But you just said above that she got quite distressed?

When I think of a submissive dog, I think of a dog who averts it's gaze and won't meet my eyes, who slinks around with his head down, tail tucked, urinates in submission. NONE of those behaviours are ever anything I want to see in my dogs. I want my dogs to be excited and confident to respond to my commands. I like my dogs to work with me with a good attitude - that means head up, eyes watching mine, tail up and wagging, entire body 'up' and buzzing with excitement. Submissive is not something I ever desire to see in my dogs. I honestly don't understand why people think that having a dog that respects you must mean your dog must be submissive.

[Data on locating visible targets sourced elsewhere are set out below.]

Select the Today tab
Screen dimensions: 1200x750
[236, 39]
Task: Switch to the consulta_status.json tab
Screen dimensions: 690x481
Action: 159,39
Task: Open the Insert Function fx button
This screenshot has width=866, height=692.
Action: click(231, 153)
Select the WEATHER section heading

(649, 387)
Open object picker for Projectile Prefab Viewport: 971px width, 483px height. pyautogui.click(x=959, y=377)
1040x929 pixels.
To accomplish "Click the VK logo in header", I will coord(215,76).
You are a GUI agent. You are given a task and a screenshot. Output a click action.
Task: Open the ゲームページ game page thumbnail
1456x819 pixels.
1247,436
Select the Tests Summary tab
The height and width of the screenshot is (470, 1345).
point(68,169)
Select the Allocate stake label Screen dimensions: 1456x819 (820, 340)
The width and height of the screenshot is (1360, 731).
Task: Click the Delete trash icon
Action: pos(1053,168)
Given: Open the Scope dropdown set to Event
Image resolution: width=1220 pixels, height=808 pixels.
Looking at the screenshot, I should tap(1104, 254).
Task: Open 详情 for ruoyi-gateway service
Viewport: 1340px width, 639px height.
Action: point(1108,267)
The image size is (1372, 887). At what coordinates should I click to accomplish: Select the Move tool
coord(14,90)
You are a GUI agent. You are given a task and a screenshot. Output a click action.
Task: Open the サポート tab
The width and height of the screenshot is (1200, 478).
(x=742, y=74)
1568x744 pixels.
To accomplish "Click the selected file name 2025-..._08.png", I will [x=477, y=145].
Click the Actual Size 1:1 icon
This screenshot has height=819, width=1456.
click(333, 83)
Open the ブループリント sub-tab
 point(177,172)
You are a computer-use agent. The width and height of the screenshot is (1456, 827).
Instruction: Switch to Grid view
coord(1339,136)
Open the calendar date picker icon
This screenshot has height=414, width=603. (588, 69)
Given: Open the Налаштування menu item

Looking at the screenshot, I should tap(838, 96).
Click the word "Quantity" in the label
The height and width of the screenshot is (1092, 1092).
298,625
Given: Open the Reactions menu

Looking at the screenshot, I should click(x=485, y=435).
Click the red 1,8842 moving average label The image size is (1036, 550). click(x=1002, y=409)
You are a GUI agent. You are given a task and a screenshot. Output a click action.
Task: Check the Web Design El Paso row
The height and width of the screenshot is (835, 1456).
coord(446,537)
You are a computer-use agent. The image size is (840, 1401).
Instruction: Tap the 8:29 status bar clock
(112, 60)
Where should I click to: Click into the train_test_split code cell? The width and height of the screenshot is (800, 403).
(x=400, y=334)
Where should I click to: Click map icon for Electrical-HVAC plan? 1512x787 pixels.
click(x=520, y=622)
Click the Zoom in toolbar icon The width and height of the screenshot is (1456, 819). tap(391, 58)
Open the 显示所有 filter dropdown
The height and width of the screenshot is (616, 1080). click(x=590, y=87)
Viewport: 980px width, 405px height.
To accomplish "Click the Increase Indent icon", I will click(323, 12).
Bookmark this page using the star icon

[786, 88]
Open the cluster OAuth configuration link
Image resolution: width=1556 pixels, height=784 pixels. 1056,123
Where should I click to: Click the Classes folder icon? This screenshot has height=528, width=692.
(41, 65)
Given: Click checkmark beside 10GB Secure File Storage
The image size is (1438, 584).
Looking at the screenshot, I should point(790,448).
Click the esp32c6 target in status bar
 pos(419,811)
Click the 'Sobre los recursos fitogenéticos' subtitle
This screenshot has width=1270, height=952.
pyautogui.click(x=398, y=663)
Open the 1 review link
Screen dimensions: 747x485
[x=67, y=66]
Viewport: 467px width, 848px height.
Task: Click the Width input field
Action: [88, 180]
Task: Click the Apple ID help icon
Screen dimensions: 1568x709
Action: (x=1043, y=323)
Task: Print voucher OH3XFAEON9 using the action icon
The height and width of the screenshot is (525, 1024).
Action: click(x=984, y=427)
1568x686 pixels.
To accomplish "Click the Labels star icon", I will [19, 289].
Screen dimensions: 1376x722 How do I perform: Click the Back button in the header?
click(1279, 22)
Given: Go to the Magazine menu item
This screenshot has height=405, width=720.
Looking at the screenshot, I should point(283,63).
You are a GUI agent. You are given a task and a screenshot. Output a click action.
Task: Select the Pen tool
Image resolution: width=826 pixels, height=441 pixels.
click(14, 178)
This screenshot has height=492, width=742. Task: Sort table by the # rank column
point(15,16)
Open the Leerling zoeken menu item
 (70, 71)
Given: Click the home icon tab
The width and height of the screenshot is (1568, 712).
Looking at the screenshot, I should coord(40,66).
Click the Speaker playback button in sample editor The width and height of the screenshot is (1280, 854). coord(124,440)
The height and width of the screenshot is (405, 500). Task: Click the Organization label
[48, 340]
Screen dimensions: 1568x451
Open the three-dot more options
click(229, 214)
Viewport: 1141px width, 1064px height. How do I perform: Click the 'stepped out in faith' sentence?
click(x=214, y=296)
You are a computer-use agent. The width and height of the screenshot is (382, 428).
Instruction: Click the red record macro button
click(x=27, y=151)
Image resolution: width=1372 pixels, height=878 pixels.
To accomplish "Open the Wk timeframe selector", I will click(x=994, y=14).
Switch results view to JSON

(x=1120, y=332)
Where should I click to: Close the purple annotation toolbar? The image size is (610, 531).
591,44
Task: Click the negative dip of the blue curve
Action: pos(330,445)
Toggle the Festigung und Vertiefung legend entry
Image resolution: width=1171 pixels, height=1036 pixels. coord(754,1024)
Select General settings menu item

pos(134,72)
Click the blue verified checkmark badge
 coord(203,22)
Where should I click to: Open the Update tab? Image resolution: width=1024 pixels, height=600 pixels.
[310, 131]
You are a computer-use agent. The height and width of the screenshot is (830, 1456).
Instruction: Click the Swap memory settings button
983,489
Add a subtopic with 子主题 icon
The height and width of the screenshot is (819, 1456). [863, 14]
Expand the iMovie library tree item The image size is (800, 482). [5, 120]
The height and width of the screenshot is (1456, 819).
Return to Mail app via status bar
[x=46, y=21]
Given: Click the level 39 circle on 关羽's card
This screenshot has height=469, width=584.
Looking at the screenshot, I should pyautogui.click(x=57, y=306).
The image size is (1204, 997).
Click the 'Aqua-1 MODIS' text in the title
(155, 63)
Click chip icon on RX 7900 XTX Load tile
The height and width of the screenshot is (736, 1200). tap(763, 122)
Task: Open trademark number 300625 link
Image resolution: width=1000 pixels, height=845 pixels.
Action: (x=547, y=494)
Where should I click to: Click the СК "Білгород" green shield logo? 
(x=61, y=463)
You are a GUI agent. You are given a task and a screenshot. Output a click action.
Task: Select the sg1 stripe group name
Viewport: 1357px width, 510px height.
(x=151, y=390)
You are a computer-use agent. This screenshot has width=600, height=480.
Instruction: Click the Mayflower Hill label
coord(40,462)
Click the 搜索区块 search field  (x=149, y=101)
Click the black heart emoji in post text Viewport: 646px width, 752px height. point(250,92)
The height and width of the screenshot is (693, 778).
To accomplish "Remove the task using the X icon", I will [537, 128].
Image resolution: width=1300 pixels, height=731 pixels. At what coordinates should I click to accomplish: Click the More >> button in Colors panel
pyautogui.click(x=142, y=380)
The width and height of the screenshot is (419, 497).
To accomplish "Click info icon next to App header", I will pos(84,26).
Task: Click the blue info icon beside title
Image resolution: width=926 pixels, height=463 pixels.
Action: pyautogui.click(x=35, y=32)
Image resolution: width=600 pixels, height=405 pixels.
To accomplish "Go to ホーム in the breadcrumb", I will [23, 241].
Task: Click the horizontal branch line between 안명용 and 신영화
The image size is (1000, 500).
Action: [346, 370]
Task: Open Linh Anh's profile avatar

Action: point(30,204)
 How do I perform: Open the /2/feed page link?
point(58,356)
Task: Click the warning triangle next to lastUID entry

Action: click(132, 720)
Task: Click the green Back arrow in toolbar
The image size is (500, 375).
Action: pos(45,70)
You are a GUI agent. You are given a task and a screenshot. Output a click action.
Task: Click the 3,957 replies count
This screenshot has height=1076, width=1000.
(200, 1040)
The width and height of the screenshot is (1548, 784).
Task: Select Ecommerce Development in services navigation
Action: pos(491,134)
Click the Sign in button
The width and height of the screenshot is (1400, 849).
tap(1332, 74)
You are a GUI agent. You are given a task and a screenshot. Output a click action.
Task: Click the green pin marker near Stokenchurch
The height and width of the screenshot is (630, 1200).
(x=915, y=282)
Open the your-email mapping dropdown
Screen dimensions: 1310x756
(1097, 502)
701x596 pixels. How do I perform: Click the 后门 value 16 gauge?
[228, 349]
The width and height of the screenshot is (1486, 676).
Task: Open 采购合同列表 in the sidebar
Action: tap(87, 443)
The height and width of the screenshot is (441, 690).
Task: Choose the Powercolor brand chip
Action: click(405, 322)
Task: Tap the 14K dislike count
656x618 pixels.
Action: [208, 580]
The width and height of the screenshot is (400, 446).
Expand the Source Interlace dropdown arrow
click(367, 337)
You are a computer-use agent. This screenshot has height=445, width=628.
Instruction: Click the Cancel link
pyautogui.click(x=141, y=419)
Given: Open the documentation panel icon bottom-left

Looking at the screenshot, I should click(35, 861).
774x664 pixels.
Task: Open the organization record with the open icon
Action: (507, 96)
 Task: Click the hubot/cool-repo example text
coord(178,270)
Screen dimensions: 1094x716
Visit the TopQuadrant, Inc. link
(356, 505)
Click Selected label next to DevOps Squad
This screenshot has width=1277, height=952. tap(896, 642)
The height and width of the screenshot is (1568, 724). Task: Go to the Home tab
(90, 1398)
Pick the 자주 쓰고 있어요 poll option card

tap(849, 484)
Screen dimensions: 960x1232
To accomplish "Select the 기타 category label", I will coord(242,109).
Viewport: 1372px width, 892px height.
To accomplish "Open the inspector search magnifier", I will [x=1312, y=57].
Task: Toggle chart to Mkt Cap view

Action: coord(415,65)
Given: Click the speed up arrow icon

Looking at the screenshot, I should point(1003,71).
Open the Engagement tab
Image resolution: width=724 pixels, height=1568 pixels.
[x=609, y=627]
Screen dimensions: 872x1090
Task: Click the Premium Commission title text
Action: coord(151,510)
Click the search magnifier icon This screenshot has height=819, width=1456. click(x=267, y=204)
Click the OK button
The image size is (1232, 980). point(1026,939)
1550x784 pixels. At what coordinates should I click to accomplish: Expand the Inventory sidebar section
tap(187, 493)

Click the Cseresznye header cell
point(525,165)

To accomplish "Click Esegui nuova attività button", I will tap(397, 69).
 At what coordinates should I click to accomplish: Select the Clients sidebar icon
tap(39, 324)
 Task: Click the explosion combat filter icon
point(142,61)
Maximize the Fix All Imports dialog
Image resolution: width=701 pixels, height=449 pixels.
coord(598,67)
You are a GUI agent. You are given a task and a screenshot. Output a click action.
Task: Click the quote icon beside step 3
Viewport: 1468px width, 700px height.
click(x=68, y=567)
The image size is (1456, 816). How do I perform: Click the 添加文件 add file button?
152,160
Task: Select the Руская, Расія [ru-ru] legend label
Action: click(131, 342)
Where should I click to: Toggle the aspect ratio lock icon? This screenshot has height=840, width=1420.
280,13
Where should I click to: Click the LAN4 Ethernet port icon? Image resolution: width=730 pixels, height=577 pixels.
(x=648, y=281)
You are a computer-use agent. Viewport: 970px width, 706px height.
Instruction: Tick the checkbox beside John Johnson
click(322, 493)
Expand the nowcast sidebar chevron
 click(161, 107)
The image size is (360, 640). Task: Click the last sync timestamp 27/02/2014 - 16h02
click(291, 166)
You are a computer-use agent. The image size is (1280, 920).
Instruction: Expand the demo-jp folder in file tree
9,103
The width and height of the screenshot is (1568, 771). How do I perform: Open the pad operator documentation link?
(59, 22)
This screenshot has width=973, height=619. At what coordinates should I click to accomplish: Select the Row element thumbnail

I don't like the alpha roll and it is a total myth in wolf packs anyway - an alpha wolf doesn't need to force lower pack members to submit, they approach him and do it of their own free will while he stands over them. If you have to force your dog to the ground in order to get it to respect you, you are doing something wrong in your day to day handling of your dog. Physically forcing your dog into a submissive position only teaches it that you are a bully and that using force is the way to get what you want. I prefer not to teach my dogs that being bigger and stronger is the way to win, because I what happens if I can't physically over power them? You can't FORCE a dog to respect you.

Alpha roll the wrong dog and you WILL get your face bitten off.